REINALDO E. RIVERA, J.P., MARK C. DILLON, RUTH C. BALKIN and LEONARD B. AUSTIN, JJ.
(Index No. 45026/03)
DECISION & ORDER
ORDERED that the order is modified, on the law and the facts, by adding thereto a provision declaring that the recovery by the defendants third-party plaintiffs, Jonathan Einhorn, Mohamad Ali, Isaac Azaria, and Kazi-A-Hossain, from the third-party defendant Nations Credit Financial Services Corporation will be limited to $125,000; as so modified, the order is affirmed insofar as appealed from, without costs or disbursements.

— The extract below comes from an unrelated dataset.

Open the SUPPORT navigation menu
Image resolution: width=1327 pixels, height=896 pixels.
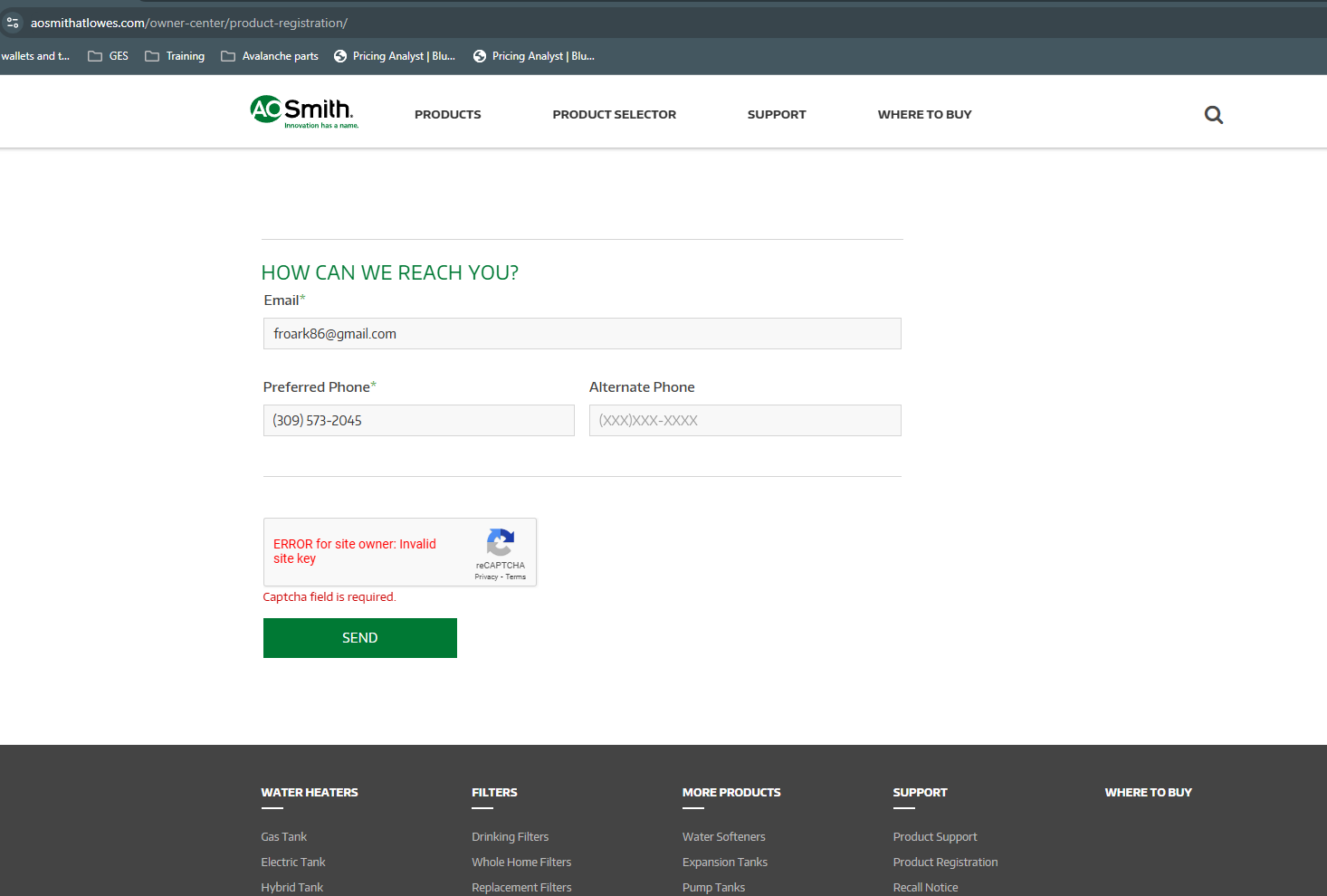776,115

It is undisputed that the third-party defendant Nations Credit Financial Services Corporation (hereinafter Nations Credit), improperly foreclosed on a mortgage it did not own. As a result, the foreclosure sale of the subject property to the defendants third-party plaintiffs, Jonathan Einhorn, Mohamad Ali, Isaac Azaria, and Kazi-A-Hossain (hereinafter the Einhorn Group), and the subsequent sale of the subject property to the plaintiff, Rose Development Corp. (hereinafter Rose), were vacated. Since the title was defective, Rose was paid $275,000 pursuant to a title insurance policy it purchased from Commonwealth Land Title Insurance Company (hereinafter Commonwealth), which thereby became the subrogee of Rose. In this action, Rose, in effect, on behalf of Commonwealth, inter alia, seeks contribution and indemnification from the Einhorn Group for the amount Commonwealth paid to Rose, representing the damages Rose was entitled to recover from the Einhorn Group as a result of the defective title. The Einhorn Group, in turn, brought a third-party action for, among other things, contribution and indemnification.

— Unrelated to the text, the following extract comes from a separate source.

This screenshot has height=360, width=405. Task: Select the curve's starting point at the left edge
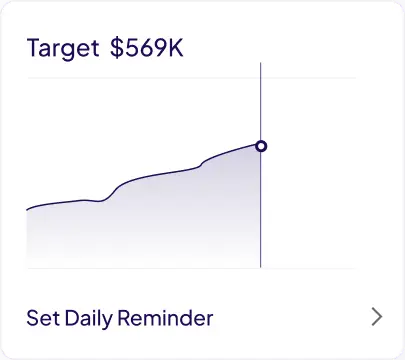(27, 209)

"As a general rule, a purchaser at a foreclosure sale is entitled to a good, marketable title" (Jorgensen v Endicott Trust Co.,100 AD2d 647, 648). Here, unlike in Jorgensen, Nations Credit was directly responsible for the defective title by foreclosing on a mortgage which it did not own. Thus, it is liable for contribution and indemnification for the damages caused by the defective title.

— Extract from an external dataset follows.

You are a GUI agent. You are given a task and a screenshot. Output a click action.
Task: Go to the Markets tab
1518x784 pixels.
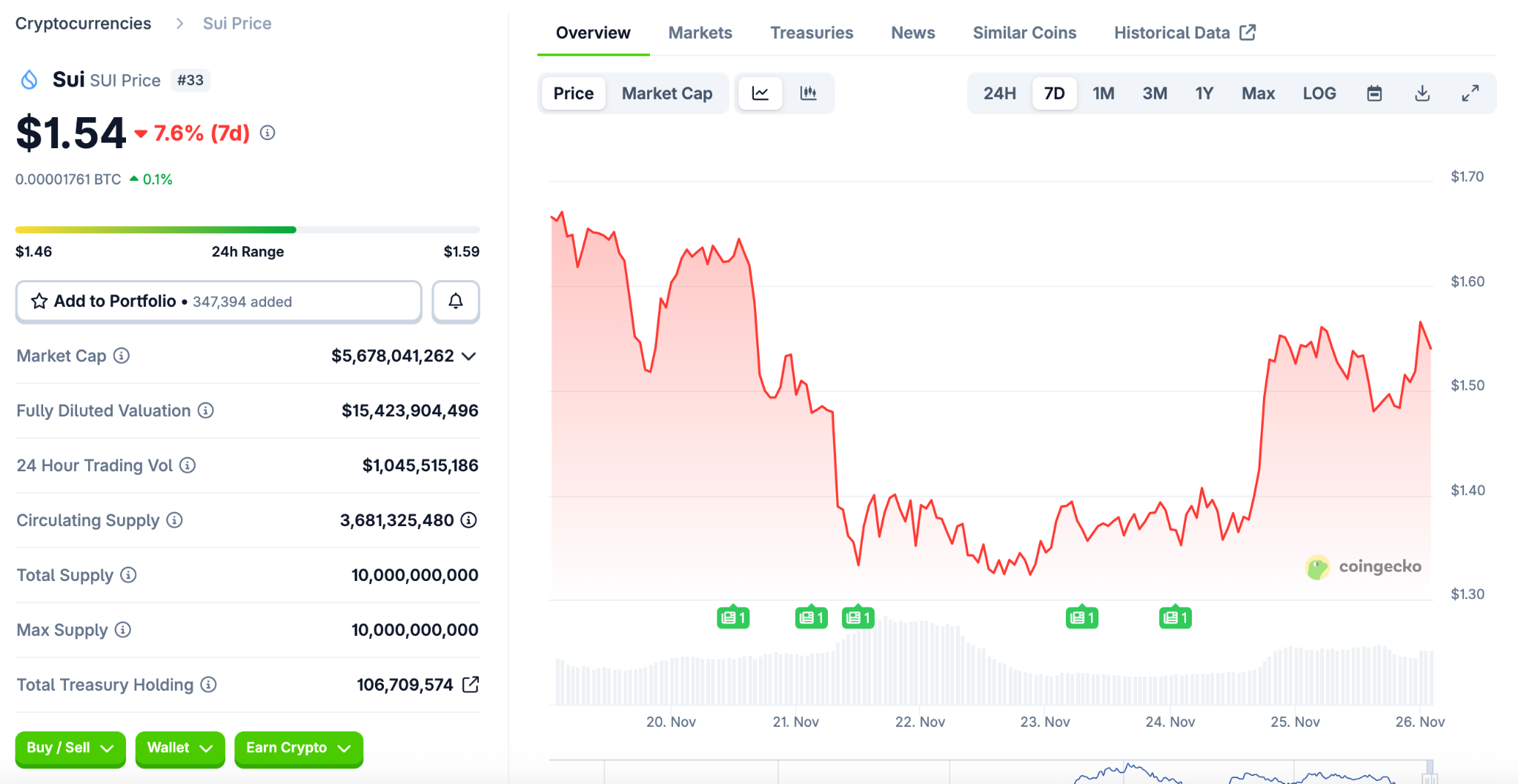click(x=700, y=33)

Contrary to the contention of Nations Credit, Commonwealth properly paid Rose $275,000 pursuant to the title insurance policy. "[W]here there has been a total loss of title, the measure of loss will generally be the market value of the property within the limit of the policy" (L. Smirlock Realty Corp. v Tit. Guar. Co., 97 AD2d 208, 226). Although Rose paid the Einhorn Group the sum of only $150,000 for the subject property, the market value of the property was $350,000. Since Commonwealth insured the property for $275,000, Rose was entitled to recover that amount from Commonwealth.
However, Nations Credit correctly contends that the Einhorn Group is entitled to recover only $125,000 from it, as it is undisputed that the Einhorn Group did not return the $150,000 purchase price to Rose.
The parties' remaining contentions are without merit.
RIVERA, J.P., DILLON, BALKIN and AUSTIN, JJ., concur.